Отец Горио - де Бальзак Оноре. Страница 56
— Хорошо они повеселились? — спросил папаша Горио, узнав Эжена.
— Он только и думает о дочерях, — сказал Бьяншон. — За эту ночь он повторил раз сто: «Они танцуют! На ней новое платье!» Звал их по именам. Черт подери! Своими причитаниями он и меня заставил прослезиться: «Дельфина, моя Дельфина! Нази!» Честное слово, было от чего расплакаться.
— Дельфина тут, правда? Я так и знал, — вымолвил старик.
И глаза его с какой-то неестественной живостью оглядывали дверь и стены.
— Я сойду вниз и велю Сильвии приготовить горчичники, момент благоприятный, — крикнул Бьяншон.

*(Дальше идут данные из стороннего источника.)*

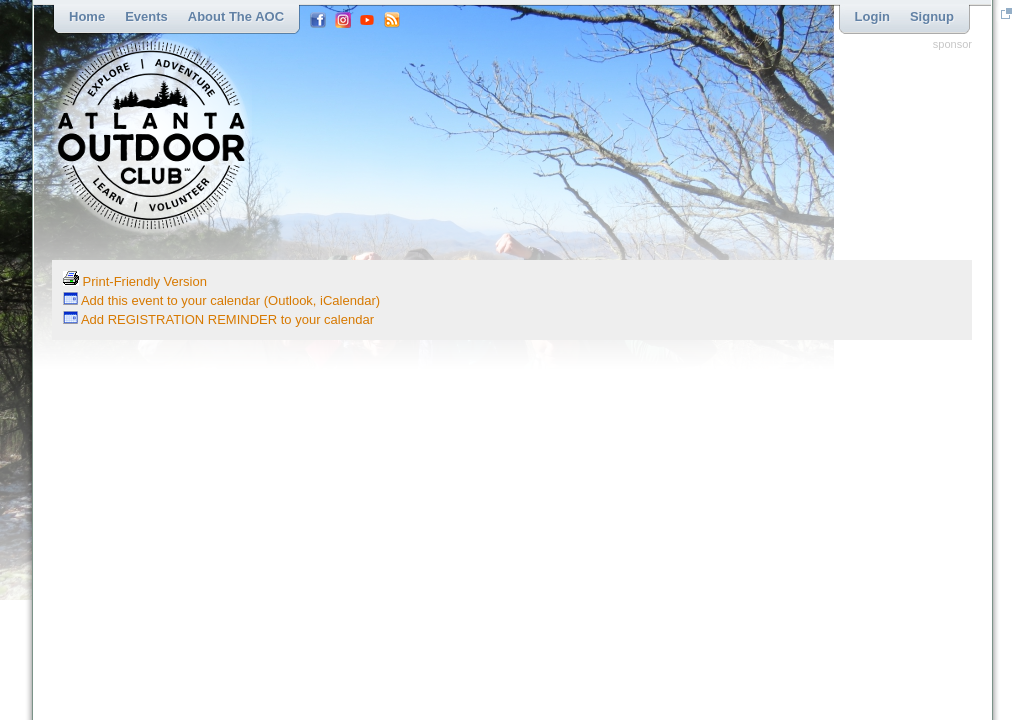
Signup (932, 16)
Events (146, 16)
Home (87, 16)
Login (872, 16)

Растиньяк остался вдвоем со стариком и, сидя у него в ногах, уставился глазами на старческую голову: ему и жутко и горько было на нее смотреть.
«Виконтесса де Босеан бежала, этот умирает, — подумал Растиньяк. — Люди с тонкой душой не могут долго оставаться в этом мире. Да и как благородным, большим чувствам ужиться с мелким, ограниченным, ничтожным обществом?»

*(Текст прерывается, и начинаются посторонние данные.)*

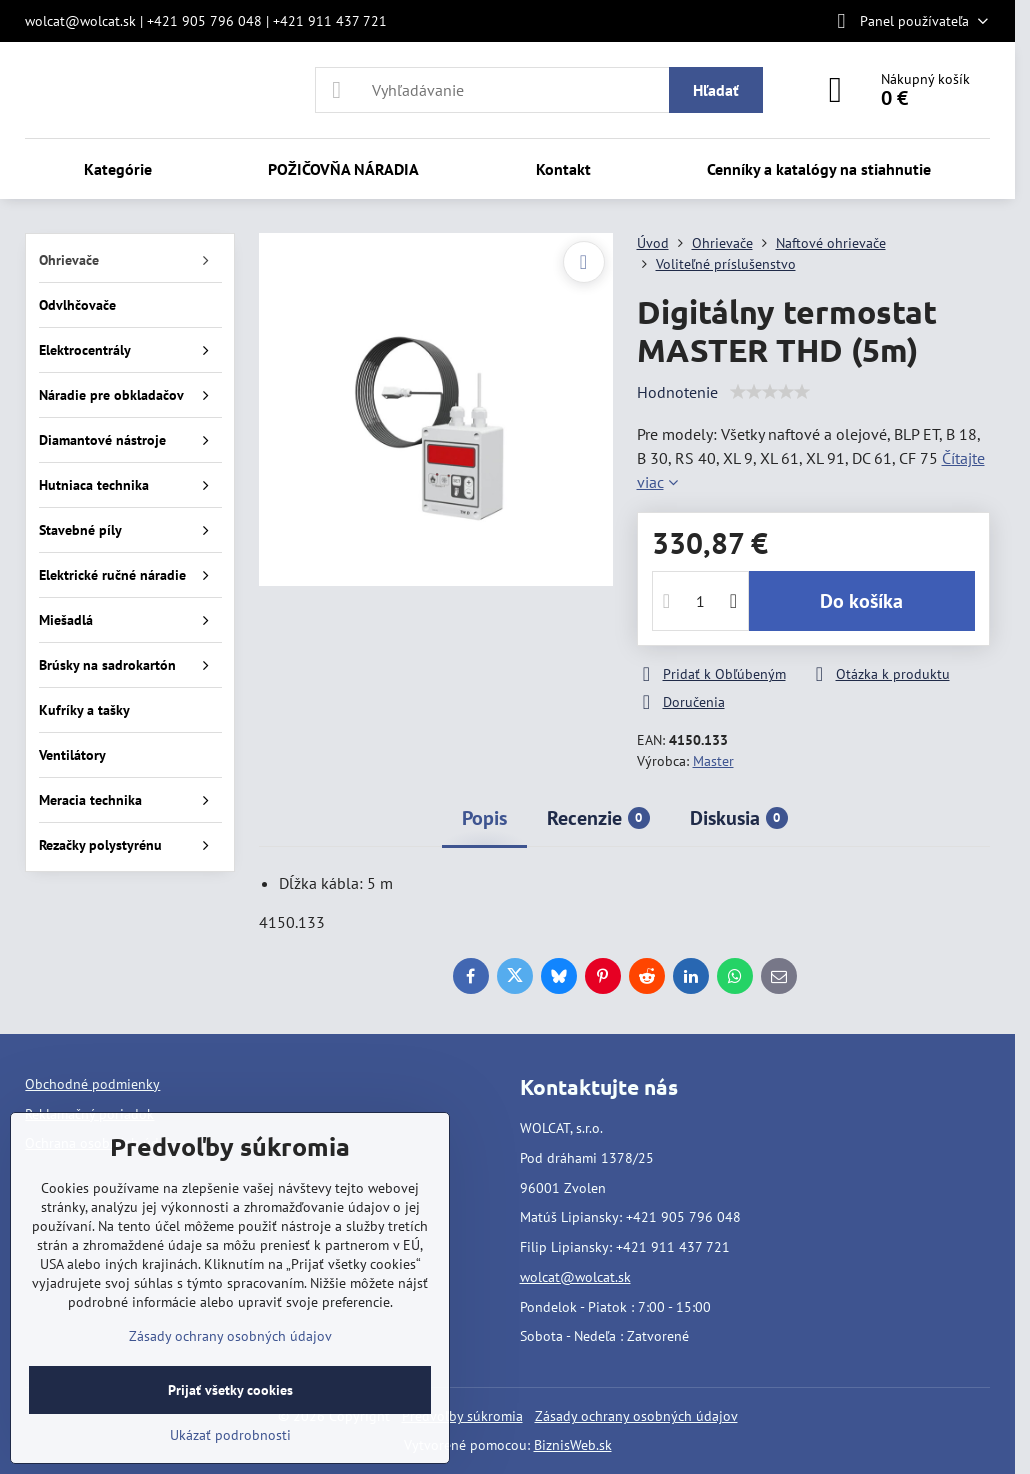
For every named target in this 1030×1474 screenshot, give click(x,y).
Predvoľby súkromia (462, 1416)
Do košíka (861, 601)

Картины великосветского бала, где он был гостем, возникли в его памяти разительным контрастом с этим смертным одром. Неожиданно вошел Бьяншон.
— Слушай, Эжен, я сейчас виделся с нашим главным врачом и во весь дух понесся сюда. Если у больного появятся признаки рассудка, если он заговорит, поставь ему продольный горчичник, так чтобы охватить спину от шеи до крестца, и пошли за нами.

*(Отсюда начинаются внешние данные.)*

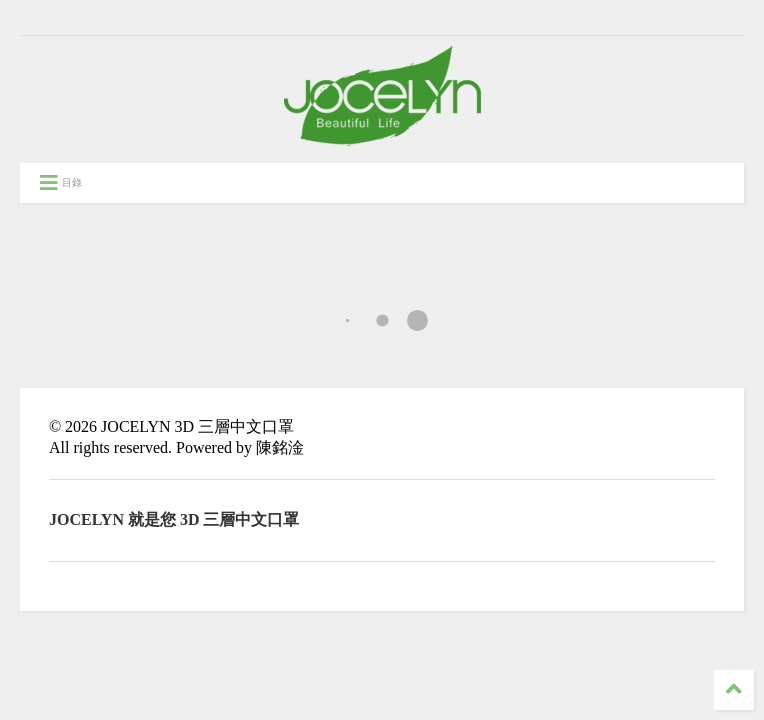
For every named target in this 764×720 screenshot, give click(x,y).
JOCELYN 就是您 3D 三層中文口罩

— Какой ты милый, Бьяншон, — сказал Эжен.
— О, тут дело касается науки! — ответил медик со всем пылом новообращенного.
— Значит, только я ухаживаю за бедным стариком из любви? — спросил Растиньяк.
— Ты бы этого не говорил, если бы видел меня сегодня утром, — возразил Бьяншон, не обижаясь на это замечание. — Врачи уже привычные видят только болезнь, а я, братец мой, пока еще вижу и больного.
Он оставил со стариком Эжена и ушел, предчувствуя близкий кризис, действительно не замедливший наступить.
— А-а! Это вы дитя мое! — сказал папаша Горио, узнав Эжена.
— Вам лучше? — спросил студент, беря его руку.
— Да, мне сдавило голову, точно тисками, но теперь стало отпускать. Видели вы моих дочек? Скоро они придут сюда, прибегут сейчас же, как только узнают, что я болен. Как они ухаживали за мной на улице Жюсьен! Боже мой! Мне бы хотелось, чтобы к их приходу в комнате было чисто. Тут ходит один молодой человек, он сжег у меня весь торф.
— Я слышу, Кристоф тащит сюда по лестнице дрова, их вам прислал этот молодой человек.
— Это хорошо! Только чем заплатить за дрова? У меня, сынок, ни одного су. Я все отдал, все. Я нищий. Платье-то с блестками, по крайности, было ли красиво? (Ах, как болит!) Спасибо, Кристоф, бог вам воздаст, а у меня нет ничего.
— Я заплачу за все и тебе и Сильвии, — шепнул Эжен на ухо Кристофу.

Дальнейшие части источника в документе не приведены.